As she has each evening for the past eight months, Giuliana Turati opened her well-worn copy of Dante’s Divine Comedy as the last of 13 peals of a church bell reverberated around the tomb of the great Italian poet. Italy is honouring Dante Alighieri—who died in exile from Florence on September 13, 1321—in myriad ways on the 700th anniversary of his death. Those include new musical scores and gala concerts, exhibits and dramatic readings against stunning backgrounds in every corner of the country, reports the Associated Press. But nowhere is the tribute more intimate than before his tomb, which was restored for the anniversary, as dusk falls each day in the city of Ravenna, a former Byzantine capital. Turati, a life-long Ravenna resident, comes to listen as volunteer Dante-lovers read a single canto, following along in the copy of the Divine Comedy inscribed with the year she studied the poet’s masterwork in school: 1967. “Even if you have read and reread it, Dante always has something new to tell us,” Turati says. The daily reading, part of a yearlong celebration of Dante that started in September, is intended to connect ordinary people—residents and tourists, scholars and the uninitiated—with the Divine Comedy as an appreciation by the city he adopted while in exile.  Copies of the Divine Comedy in 60 languages are housed nearby, and organisers envision they also will be read by foreign tourists as soon as post-pandemic travel resumes.
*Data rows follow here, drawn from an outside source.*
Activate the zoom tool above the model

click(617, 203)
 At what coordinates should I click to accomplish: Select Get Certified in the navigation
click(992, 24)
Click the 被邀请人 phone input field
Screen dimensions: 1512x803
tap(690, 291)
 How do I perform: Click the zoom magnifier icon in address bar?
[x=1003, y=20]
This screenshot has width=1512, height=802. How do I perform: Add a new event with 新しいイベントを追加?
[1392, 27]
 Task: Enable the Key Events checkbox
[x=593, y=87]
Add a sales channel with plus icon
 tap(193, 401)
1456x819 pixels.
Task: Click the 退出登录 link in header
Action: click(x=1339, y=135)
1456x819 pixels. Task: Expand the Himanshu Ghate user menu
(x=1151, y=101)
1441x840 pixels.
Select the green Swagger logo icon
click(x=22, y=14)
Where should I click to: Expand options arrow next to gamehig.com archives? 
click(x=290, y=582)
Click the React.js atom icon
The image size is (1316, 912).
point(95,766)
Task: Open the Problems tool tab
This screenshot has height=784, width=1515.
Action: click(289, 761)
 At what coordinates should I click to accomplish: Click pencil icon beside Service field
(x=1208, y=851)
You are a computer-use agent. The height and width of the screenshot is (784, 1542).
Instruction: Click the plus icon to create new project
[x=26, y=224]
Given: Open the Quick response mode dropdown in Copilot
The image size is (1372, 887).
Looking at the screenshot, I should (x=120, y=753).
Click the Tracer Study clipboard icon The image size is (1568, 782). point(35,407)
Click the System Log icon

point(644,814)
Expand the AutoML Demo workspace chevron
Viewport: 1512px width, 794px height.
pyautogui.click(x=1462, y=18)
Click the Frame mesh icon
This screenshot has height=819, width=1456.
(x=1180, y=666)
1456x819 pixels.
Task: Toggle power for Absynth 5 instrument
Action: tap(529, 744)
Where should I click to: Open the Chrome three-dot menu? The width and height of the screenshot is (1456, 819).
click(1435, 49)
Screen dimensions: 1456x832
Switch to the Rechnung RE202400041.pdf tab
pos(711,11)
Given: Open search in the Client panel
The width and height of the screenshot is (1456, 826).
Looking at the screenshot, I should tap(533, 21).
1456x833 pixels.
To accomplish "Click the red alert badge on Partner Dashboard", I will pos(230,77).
Dante spent years composing Divine Comedy during his banishment from his native Florence, the home of the vernacular he elevated to a literary language through his poetry. While Dante was embraced as a symbol of Italy’s unification in 1861, Florence and Ravenna continue to battle for Dante’s legacy. Disputes over who has the right to claim his remains still erupt in newspapers seven centuries after his death. Florence, so it seems, would have given up its claim by sentencing Dante to exile, his return punishable by death. The sentence is written in a 14th-century court ledger on display through August 8 as part of an exhibition on Dante’s relationship with Florence at the Bargello National Museum. The museum also holds a fresco of Dante, painted by his contemporary Giotto after the poet’s death. He died of malaria.